▸ WHAT THE TASK ASKS: Could the data underneath be repeated exactly, in full?

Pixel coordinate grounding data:
▼

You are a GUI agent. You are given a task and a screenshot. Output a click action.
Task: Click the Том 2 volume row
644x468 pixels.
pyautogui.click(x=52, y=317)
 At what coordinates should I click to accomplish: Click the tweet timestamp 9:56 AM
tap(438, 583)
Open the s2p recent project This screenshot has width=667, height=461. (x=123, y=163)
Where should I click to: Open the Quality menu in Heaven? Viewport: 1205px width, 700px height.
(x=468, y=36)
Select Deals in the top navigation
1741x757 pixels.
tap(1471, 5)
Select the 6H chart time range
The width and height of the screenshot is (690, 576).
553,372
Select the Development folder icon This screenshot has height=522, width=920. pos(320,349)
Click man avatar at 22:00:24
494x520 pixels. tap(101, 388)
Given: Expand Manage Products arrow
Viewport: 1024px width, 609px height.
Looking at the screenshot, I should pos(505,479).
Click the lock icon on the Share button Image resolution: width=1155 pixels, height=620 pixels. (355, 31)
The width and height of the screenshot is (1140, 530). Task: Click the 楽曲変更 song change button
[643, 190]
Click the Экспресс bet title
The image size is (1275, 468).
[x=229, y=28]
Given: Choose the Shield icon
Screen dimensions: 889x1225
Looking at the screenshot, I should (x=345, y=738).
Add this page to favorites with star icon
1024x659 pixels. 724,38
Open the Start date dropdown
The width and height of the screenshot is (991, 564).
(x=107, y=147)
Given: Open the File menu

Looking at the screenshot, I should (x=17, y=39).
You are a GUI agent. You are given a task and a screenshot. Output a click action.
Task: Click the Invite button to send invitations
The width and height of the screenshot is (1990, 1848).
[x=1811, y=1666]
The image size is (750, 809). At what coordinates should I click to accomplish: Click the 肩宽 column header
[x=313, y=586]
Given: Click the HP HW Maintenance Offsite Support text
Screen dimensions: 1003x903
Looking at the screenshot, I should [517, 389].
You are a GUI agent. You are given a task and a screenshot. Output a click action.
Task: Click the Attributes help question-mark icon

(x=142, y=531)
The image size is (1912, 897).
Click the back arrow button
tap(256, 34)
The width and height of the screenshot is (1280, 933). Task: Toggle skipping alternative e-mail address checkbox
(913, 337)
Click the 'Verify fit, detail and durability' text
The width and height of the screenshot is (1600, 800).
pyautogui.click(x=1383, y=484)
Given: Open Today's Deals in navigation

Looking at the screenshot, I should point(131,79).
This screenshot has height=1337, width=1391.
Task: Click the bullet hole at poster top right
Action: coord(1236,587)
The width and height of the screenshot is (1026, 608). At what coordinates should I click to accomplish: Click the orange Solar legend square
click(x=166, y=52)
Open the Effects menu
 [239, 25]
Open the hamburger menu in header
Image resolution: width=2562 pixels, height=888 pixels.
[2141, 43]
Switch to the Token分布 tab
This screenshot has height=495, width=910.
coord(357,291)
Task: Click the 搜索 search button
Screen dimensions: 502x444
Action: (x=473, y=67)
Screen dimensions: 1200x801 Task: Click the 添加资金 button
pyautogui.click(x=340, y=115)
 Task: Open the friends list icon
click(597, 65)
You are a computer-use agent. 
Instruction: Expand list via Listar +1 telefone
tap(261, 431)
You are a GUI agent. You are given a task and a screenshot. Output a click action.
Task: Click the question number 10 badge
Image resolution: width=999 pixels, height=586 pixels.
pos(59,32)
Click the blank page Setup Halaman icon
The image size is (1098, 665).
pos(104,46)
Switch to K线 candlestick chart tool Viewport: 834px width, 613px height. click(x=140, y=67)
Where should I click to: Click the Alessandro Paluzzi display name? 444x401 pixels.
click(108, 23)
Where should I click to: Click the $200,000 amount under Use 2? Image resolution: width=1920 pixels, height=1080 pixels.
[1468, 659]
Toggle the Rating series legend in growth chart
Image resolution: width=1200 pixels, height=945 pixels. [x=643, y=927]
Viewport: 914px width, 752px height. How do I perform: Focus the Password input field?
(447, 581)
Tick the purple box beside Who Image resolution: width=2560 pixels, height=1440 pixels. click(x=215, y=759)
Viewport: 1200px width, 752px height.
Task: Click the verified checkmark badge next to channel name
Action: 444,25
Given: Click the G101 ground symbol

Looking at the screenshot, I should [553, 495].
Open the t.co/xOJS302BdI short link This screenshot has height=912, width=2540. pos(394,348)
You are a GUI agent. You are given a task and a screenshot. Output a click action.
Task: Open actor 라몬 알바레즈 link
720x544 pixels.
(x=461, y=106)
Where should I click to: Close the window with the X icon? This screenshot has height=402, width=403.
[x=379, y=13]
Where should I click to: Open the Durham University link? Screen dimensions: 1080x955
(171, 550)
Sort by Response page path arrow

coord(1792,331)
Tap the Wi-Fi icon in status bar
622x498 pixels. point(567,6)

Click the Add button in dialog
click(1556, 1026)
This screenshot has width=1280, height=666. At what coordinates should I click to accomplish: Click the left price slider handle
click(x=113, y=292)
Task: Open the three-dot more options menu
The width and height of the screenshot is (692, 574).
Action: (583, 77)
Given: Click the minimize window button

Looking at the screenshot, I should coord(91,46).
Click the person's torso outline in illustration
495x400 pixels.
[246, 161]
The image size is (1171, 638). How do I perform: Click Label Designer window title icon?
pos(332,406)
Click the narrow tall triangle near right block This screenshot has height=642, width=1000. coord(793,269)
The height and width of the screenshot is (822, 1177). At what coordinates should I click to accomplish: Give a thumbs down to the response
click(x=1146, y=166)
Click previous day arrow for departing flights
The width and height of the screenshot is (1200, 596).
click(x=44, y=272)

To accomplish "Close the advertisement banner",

▲

▸ RESULT OF THIS EXERCISE:
You are a GUI agent. You are given a task and a screenshot. Output a click action.
Task: Click the Том 2 volume row
644x468 pixels.
pyautogui.click(x=52, y=317)
 At what coordinates should I click to accomplish: Click the tweet timestamp 9:56 AM
tap(438, 583)
Open the s2p recent project This screenshot has width=667, height=461. (x=123, y=163)
Where should I click to: Open the Quality menu in Heaven? Viewport: 1205px width, 700px height.
(x=468, y=36)
Select Deals in the top navigation
1741x757 pixels.
tap(1471, 5)
Select the 6H chart time range
The width and height of the screenshot is (690, 576).
553,372
Select the Development folder icon This screenshot has height=522, width=920. pos(320,349)
Click man avatar at 22:00:24
494x520 pixels. tap(101, 388)
Given: Expand Manage Products arrow
Viewport: 1024px width, 609px height.
Looking at the screenshot, I should pos(505,479).
Click the lock icon on the Share button Image resolution: width=1155 pixels, height=620 pixels. (355, 31)
The width and height of the screenshot is (1140, 530). Task: Click the 楽曲変更 song change button
[643, 190]
Click the Экспресс bet title
The image size is (1275, 468).
[x=229, y=28]
Given: Choose the Shield icon
Screen dimensions: 889x1225
Looking at the screenshot, I should (x=345, y=738).
Add this page to favorites with star icon
1024x659 pixels. 724,38
Open the Start date dropdown
The width and height of the screenshot is (991, 564).
(x=107, y=147)
Given: Open the File menu

Looking at the screenshot, I should (x=17, y=39).
You are a GUI agent. You are given a task and a screenshot. Output a click action.
Task: Click the Invite button to send invitations
The width and height of the screenshot is (1990, 1848).
[x=1811, y=1666]
The image size is (750, 809). At what coordinates should I click to accomplish: Click the 肩宽 column header
[x=313, y=586]
Given: Click the HP HW Maintenance Offsite Support text
Screen dimensions: 1003x903
Looking at the screenshot, I should [517, 389].
You are a GUI agent. You are given a task and a screenshot. Output a click action.
Task: Click the Attributes help question-mark icon

(x=142, y=531)
The image size is (1912, 897).
Click the back arrow button
tap(256, 34)
The width and height of the screenshot is (1280, 933). Task: Toggle skipping alternative e-mail address checkbox
(913, 337)
Click the 'Verify fit, detail and durability' text
The width and height of the screenshot is (1600, 800).
pyautogui.click(x=1383, y=484)
Given: Open Today's Deals in navigation

Looking at the screenshot, I should point(131,79).
This screenshot has height=1337, width=1391.
Task: Click the bullet hole at poster top right
Action: coord(1236,587)
The width and height of the screenshot is (1026, 608). At what coordinates should I click to accomplish: Click the orange Solar legend square
click(x=166, y=52)
Open the Effects menu
 [239, 25]
Open the hamburger menu in header
Image resolution: width=2562 pixels, height=888 pixels.
[2141, 43]
Switch to the Token分布 tab
This screenshot has height=495, width=910.
coord(357,291)
Task: Click the 搜索 search button
Screen dimensions: 502x444
Action: (x=473, y=67)
Screen dimensions: 1200x801 Task: Click the 添加资金 button
pyautogui.click(x=340, y=115)
 Task: Open the friends list icon
click(597, 65)
You are a computer-use agent. 
Instruction: Expand list via Listar +1 telefone
tap(261, 431)
You are a GUI agent. You are given a task and a screenshot. Output a click action.
Task: Click the question number 10 badge
Image resolution: width=999 pixels, height=586 pixels.
pos(59,32)
Click the blank page Setup Halaman icon
The image size is (1098, 665).
pos(104,46)
Switch to K线 candlestick chart tool Viewport: 834px width, 613px height. click(x=140, y=67)
Where should I click to: Click the Alessandro Paluzzi display name? 444x401 pixels.
click(108, 23)
Where should I click to: Click the $200,000 amount under Use 2? Image resolution: width=1920 pixels, height=1080 pixels.
[1468, 659]
Toggle the Rating series legend in growth chart
Image resolution: width=1200 pixels, height=945 pixels. [x=643, y=927]
Viewport: 914px width, 752px height. How do I perform: Focus the Password input field?
(447, 581)
Tick the purple box beside Who Image resolution: width=2560 pixels, height=1440 pixels. click(x=215, y=759)
Viewport: 1200px width, 752px height.
Task: Click the verified checkmark badge next to channel name
Action: 444,25
Given: Click the G101 ground symbol

Looking at the screenshot, I should [553, 495].
Open the t.co/xOJS302BdI short link This screenshot has height=912, width=2540. pos(394,348)
You are a GUI agent. You are given a task and a screenshot. Output a click action.
Task: Open actor 라몬 알바레즈 link
720x544 pixels.
(x=461, y=106)
Where should I click to: Close the window with the X icon? This screenshot has height=402, width=403.
[x=379, y=13]
Where should I click to: Open the Durham University link? Screen dimensions: 1080x955
(171, 550)
Sort by Response page path arrow

coord(1792,331)
Tap the Wi-Fi icon in status bar
622x498 pixels. point(567,6)

Click the Add button in dialog
click(1556, 1026)
This screenshot has width=1280, height=666. At what coordinates should I click to accomplish: Click the left price slider handle
click(x=113, y=292)
Task: Open the three-dot more options menu
The width and height of the screenshot is (692, 574).
Action: (583, 77)
Given: Click the minimize window button

Looking at the screenshot, I should coord(91,46).
Click the person's torso outline in illustration
495x400 pixels.
[246, 161]
The image size is (1171, 638). How do I perform: Click Label Designer window title icon?
pos(332,406)
Click the narrow tall triangle near right block This screenshot has height=642, width=1000. coord(793,269)
The height and width of the screenshot is (822, 1177). At what coordinates should I click to accomplish: Give a thumbs down to the response
click(x=1146, y=166)
Click previous day arrow for departing flights
The width and height of the screenshot is (1200, 596).
click(x=44, y=272)

To accomplish "Close the advertisement banner",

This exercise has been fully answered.